SET EXERCISE: Copy all of the records below verbatim, line for line, leaving out the pictures.

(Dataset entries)
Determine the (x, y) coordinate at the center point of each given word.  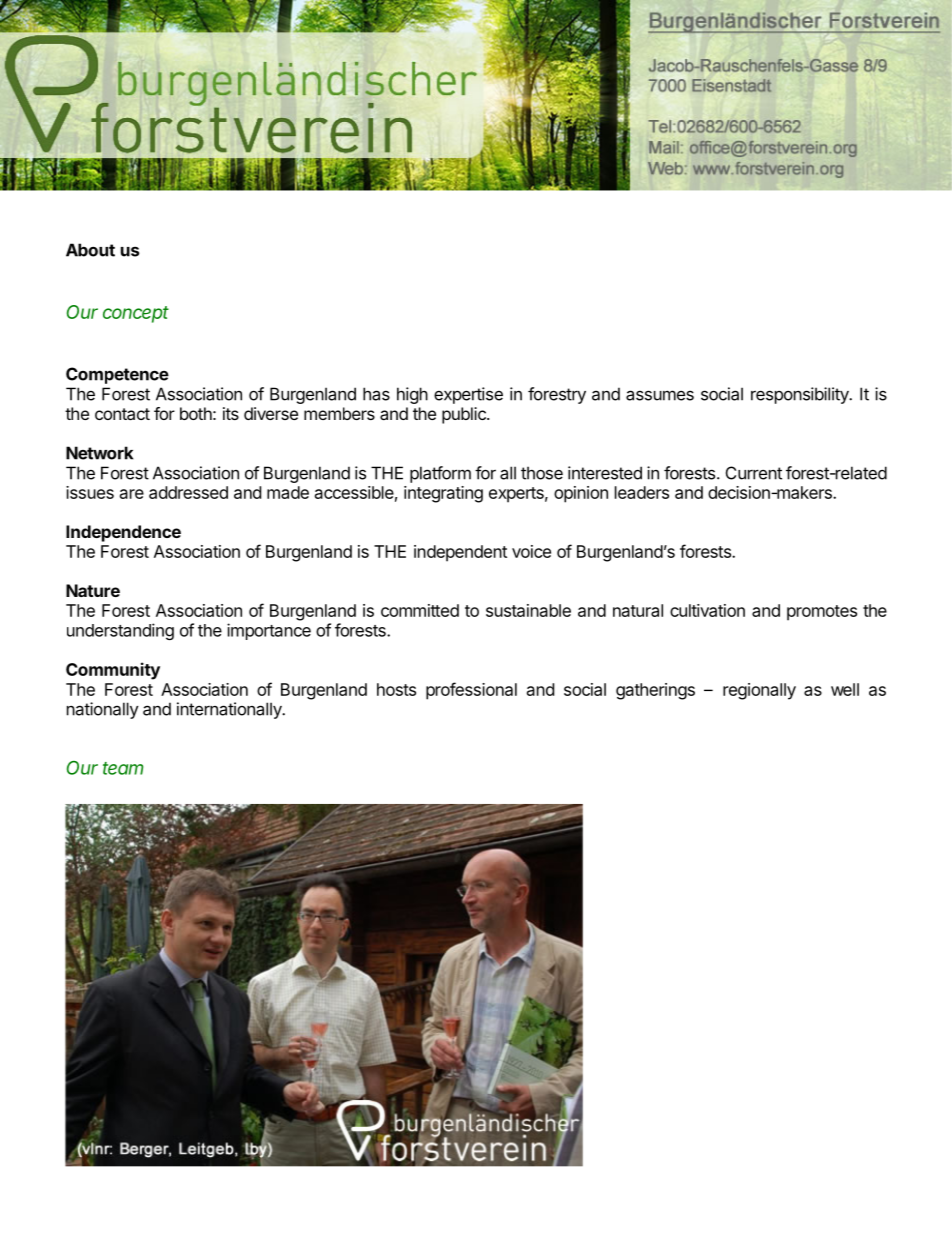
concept (136, 314)
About (90, 250)
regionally (759, 691)
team (123, 768)
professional (471, 691)
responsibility (801, 395)
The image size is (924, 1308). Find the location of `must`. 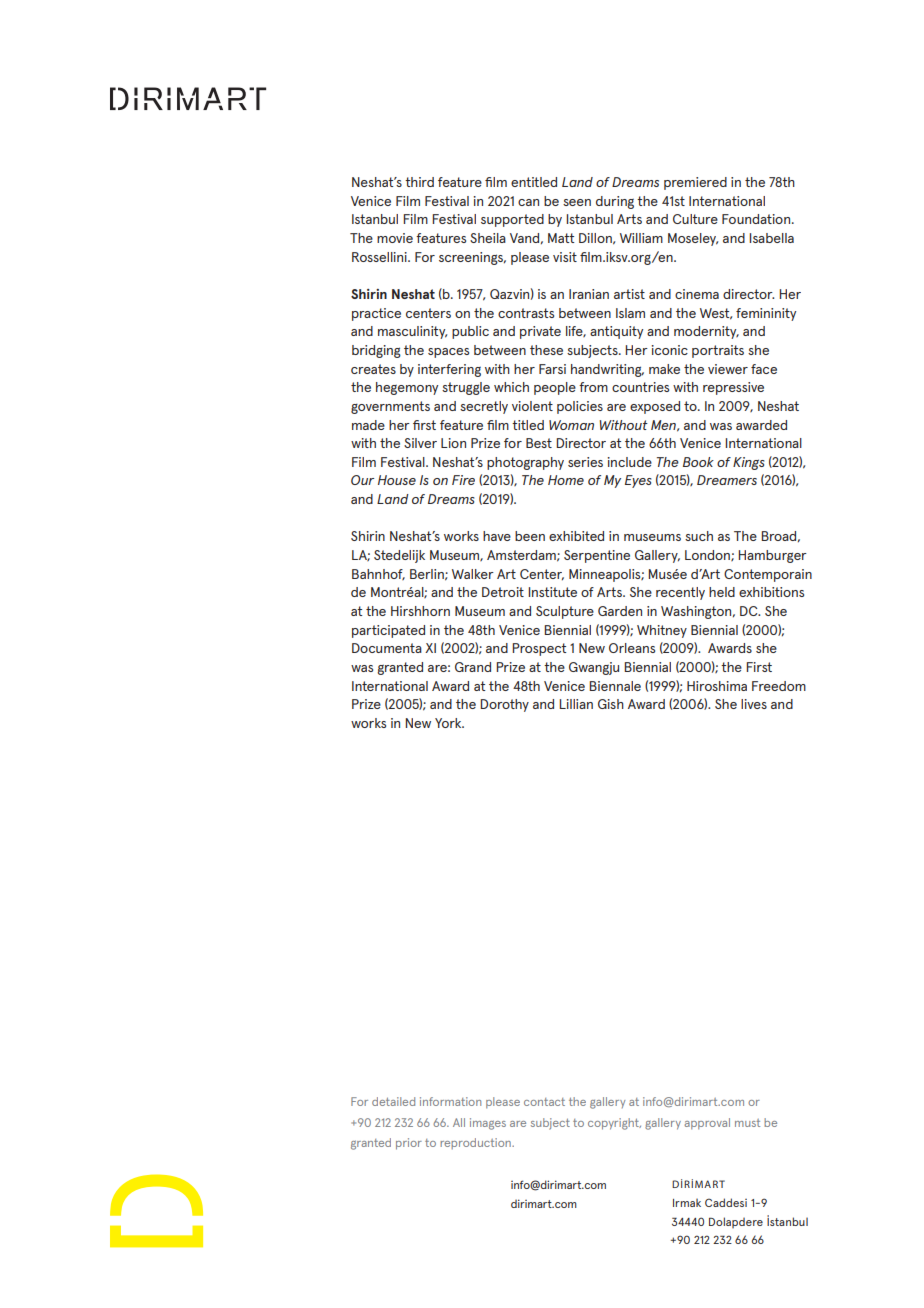

must is located at coordinates (747, 1123).
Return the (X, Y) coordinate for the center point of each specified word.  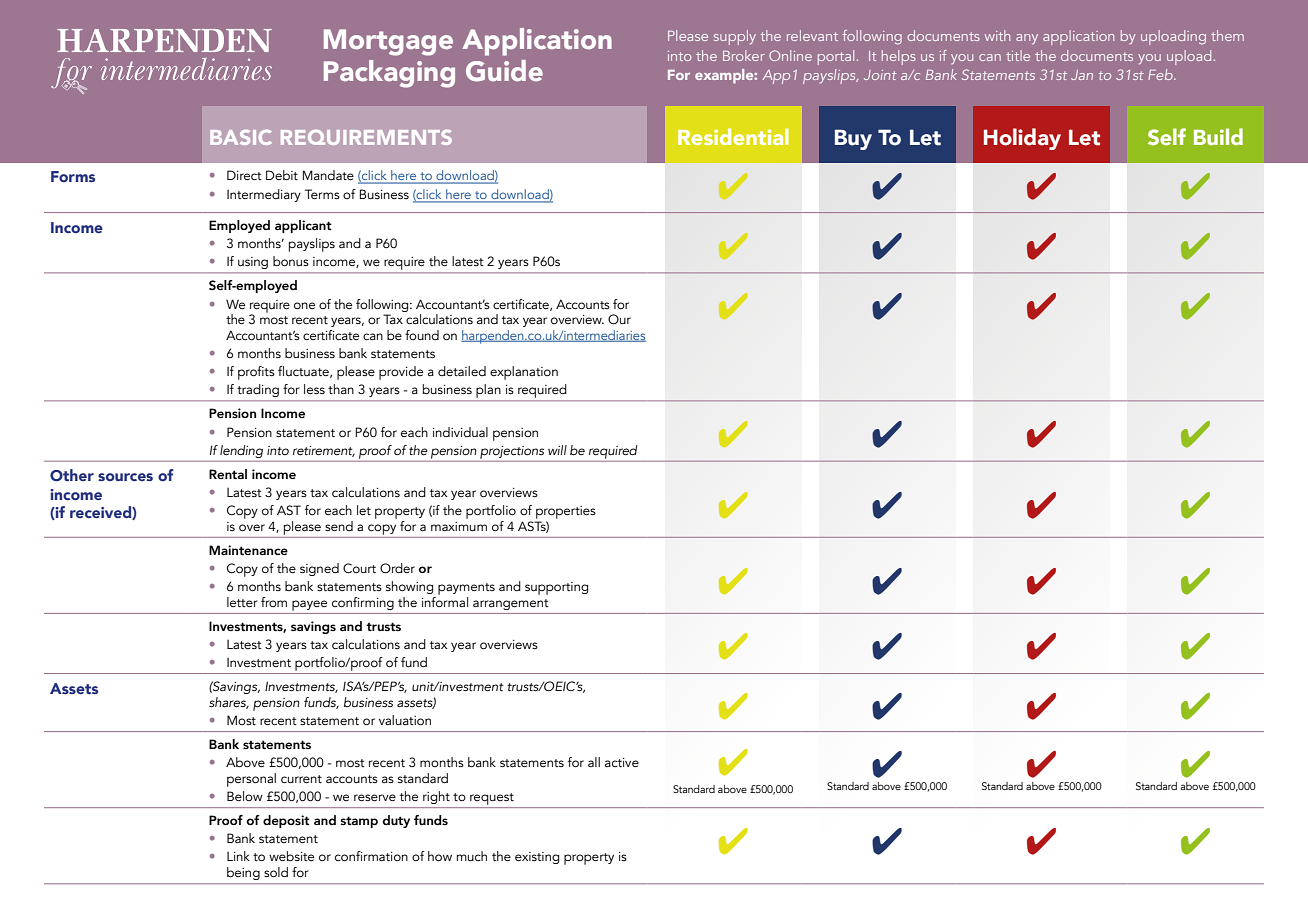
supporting (556, 588)
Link (238, 856)
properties (566, 512)
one (304, 305)
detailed (462, 371)
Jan (1082, 75)
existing (537, 858)
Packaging (389, 74)
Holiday (1022, 139)
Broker (744, 55)
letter (242, 602)
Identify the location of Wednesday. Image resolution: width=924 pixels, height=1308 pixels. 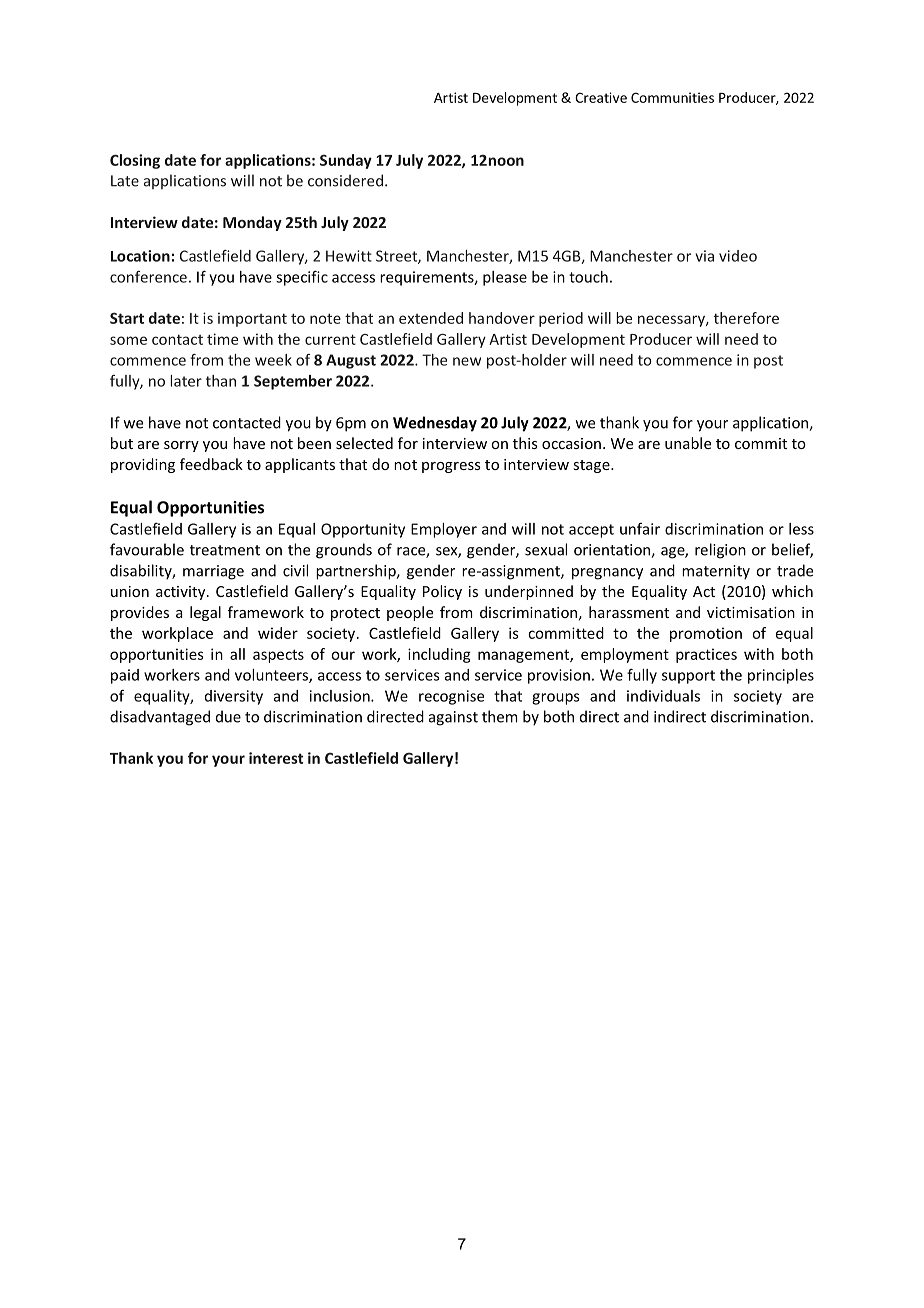
(435, 424).
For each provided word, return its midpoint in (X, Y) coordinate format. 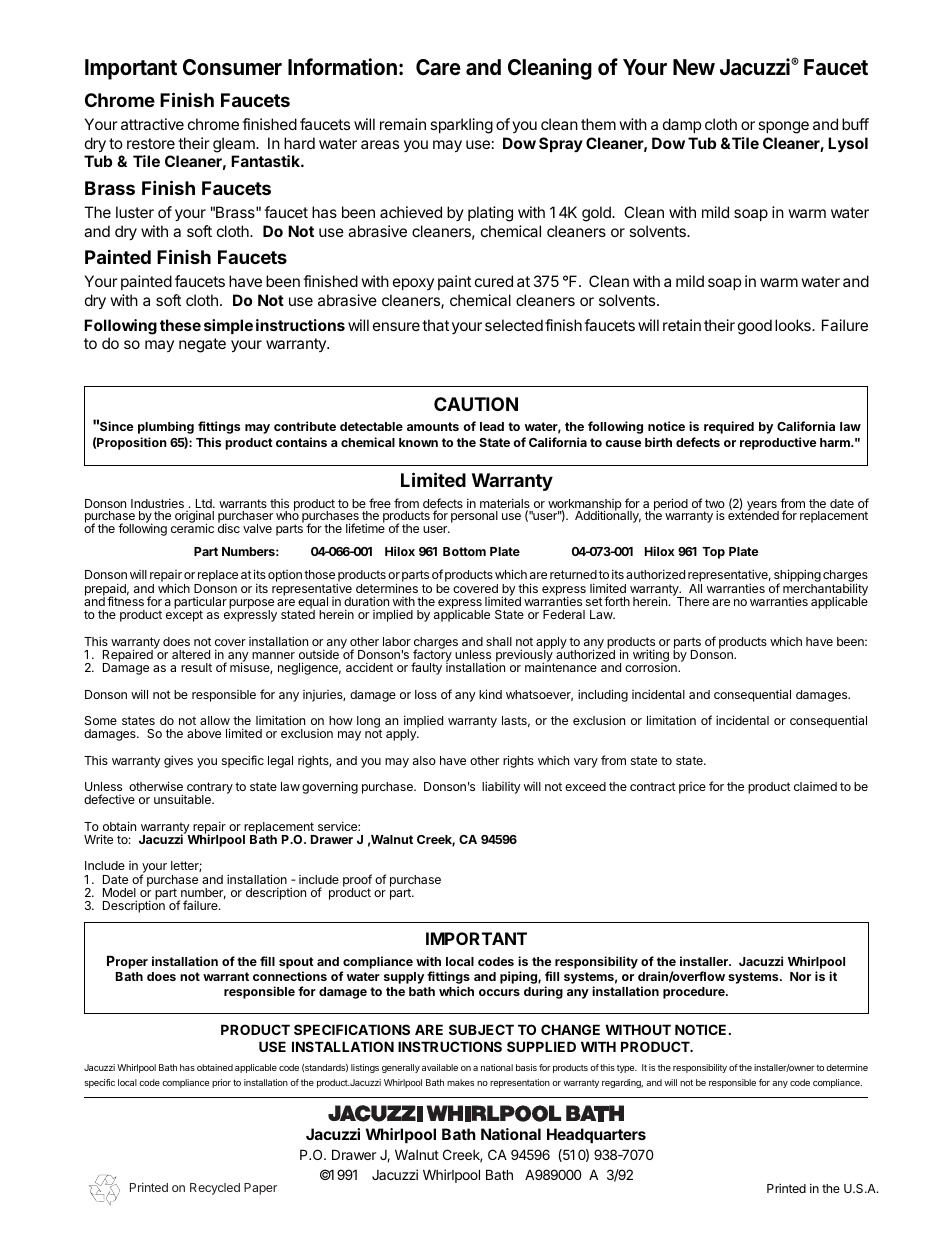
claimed (815, 786)
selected (514, 325)
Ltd (205, 505)
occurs (499, 992)
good (755, 327)
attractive (152, 124)
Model (119, 892)
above (204, 733)
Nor (800, 976)
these (180, 325)
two (715, 505)
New (694, 67)
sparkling (461, 126)
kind (490, 694)
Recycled (215, 1189)
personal (474, 517)
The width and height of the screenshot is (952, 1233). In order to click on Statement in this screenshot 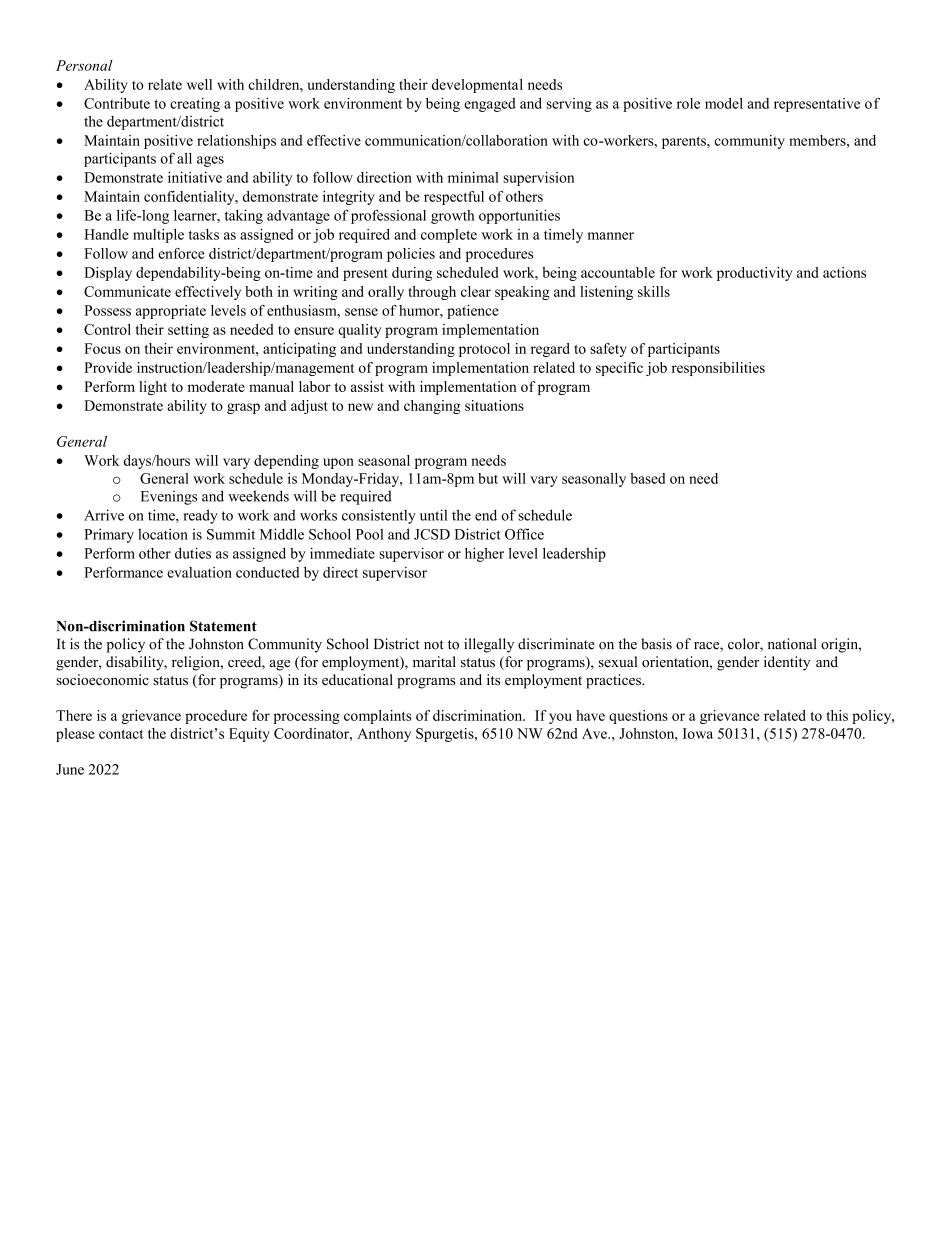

TASK SOLUTION:
Determine the (x, y) coordinate at the center point of each given word.  
concept (136, 314)
About (90, 250)
regionally (759, 691)
team (123, 768)
professional (471, 691)
responsibility (801, 395)
The image size is (924, 1308). Find the location of `must`. 

must is located at coordinates (747, 1123).
Return the (X, Y) coordinate for the center point of each specified word.  
supporting (556, 588)
Link (238, 856)
properties (566, 512)
one (304, 305)
detailed (462, 371)
Jan (1082, 75)
existing (537, 858)
Packaging (389, 74)
Holiday (1022, 139)
Broker (744, 55)
letter (242, 602)
Identify the location of Wednesday. Image resolution: width=924 pixels, height=1308 pixels. 
(435, 424).
For each provided word, return its midpoint in (X, Y) coordinate format. 
claimed (815, 786)
selected (514, 325)
Ltd (205, 505)
occurs (499, 992)
good (755, 327)
attractive (152, 124)
Model (119, 892)
above (204, 733)
Nor (800, 976)
these (180, 325)
two (715, 505)
New (694, 67)
sparkling (461, 126)
kind (490, 694)
Recycled (215, 1189)
personal (474, 517)
The width and height of the screenshot is (952, 1233). In order to click on Statement in this screenshot 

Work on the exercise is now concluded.